İçeriğe geç
Home » I Got Bitten After Transmigrating into a Pseudo-Beta 39. Bölüm

I Got Bitten After Transmigrating into a Pseudo-Beta 39. Bölüm

On dakikalık uzun feromon tedavisinin sayesinde Yue Fei o gece mışıl mışıl uyudu ve hiç rüya görmedi.

Ertesi gün kahvaltı için aşağı indiğinde, Gu Wei’nin çoktan masada oturuyor olduğunu gördü.

Yue Fei ona, “Günaydın,” dedi.

Gu Wei başını salladı, “Geç uyandın bugün.”

Yue Fei saate baktı. Saat sekiz buçuktu!

Masaya otururken, Yue Fei kaseyi ve yemek çubuklarını almaya vakit bulamadan Gu Wei aniden uzandı ve ona bir kase yulaf lapası verdi.
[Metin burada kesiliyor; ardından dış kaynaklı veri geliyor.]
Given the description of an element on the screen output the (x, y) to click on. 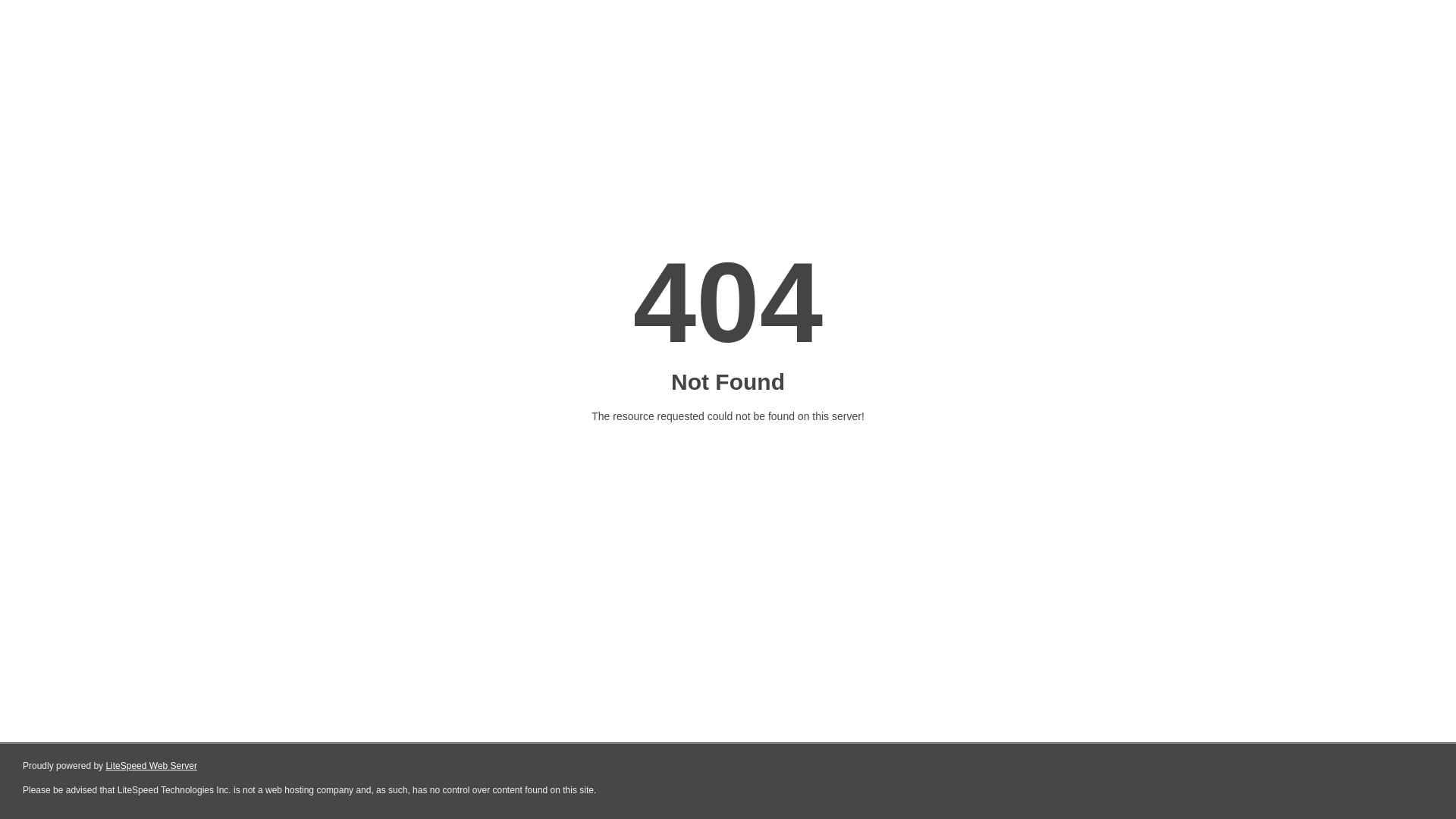
LiteSpeed Web Server Element type: text (151, 765)
Given the description of an element on the screen output the (x, y) to click on. 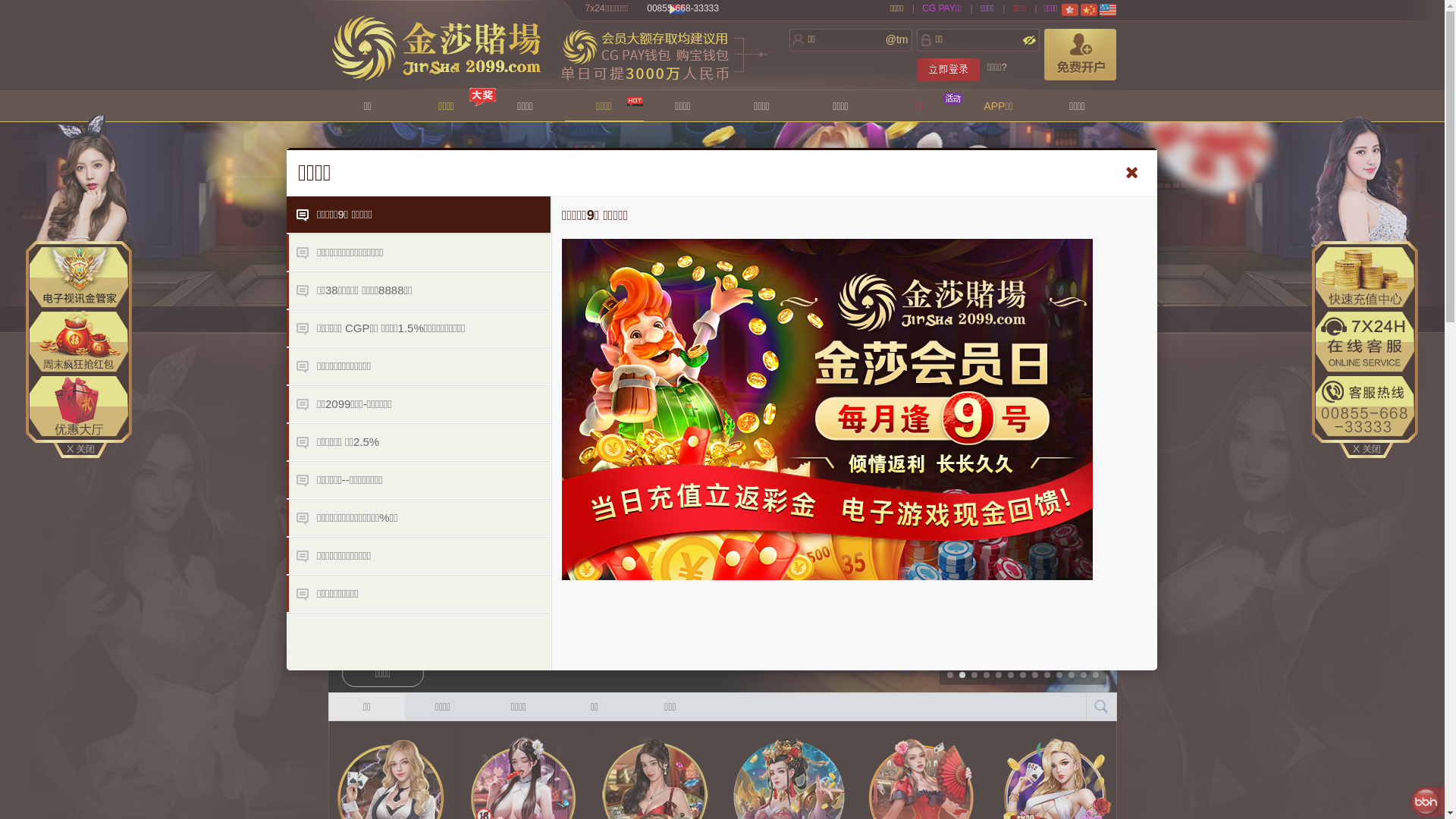
English Element type: hover (1107, 9)
Given the description of an element on the screen output the (x, y) to click on. 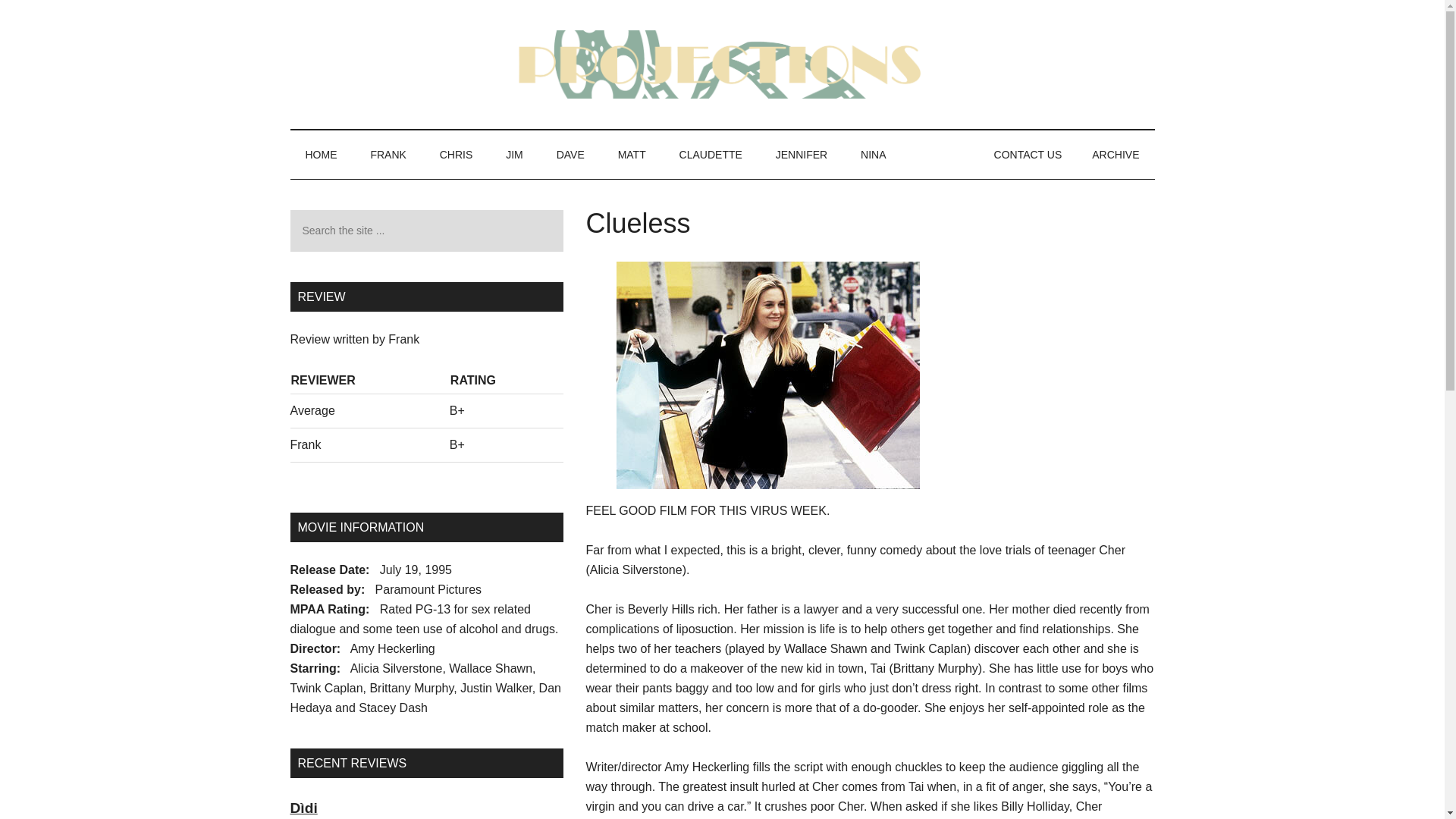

Yue Fei çok şaşırmıştı çünkü genelde o Gu Wei’ye yemek servisi yapardı, “Teşekkür ederim.”

Kaseyi Yue Fei’nin önüne koyan Gu Wei, gelişigüzel bir şekilde, “Bir şeyi unutmadın mı?” diye sordu. 

Yue Fei: “Hı?” Neyi unuttum?”

Gu Wei elini uzattı ve avucunu açtı.

Yue Fei şaşırmıştı, “Ne?”

Gu Wei ona baktı. O kadar imadan sonra Yue Fei hala ne demeye çalıştığını anlayamamıştı.

Dişlerinin arasından üç kelime gıcırdattı, “Doğum günü hediyem.”

Yue Fei gözlerini kırpıştırdı ve sahte bir şekilde öksürerek, “Dün hazırlamıştım ya,” dedi. Balonlarla süslemişti, pasta vardı ve mumları bile üflemişlerdi. Bunlar…hediye sayılmaz mıydı?

Bunu duyan Gu Wei bir an afalladı. Beklediği gibi ortada hediye falan yoktu. Böylece elini geri çekti, “Hadi yemeğini ye.”

Gu Wei hiçbir şey söylemese de Yue Fei onun feromonundan kalbindeki hayal kırıklığını hissedebiliyordu.

Alt dudağını büzerek Yue Fei sessizce başını eğdi ve yulaf lapasından bir kaşık aldı.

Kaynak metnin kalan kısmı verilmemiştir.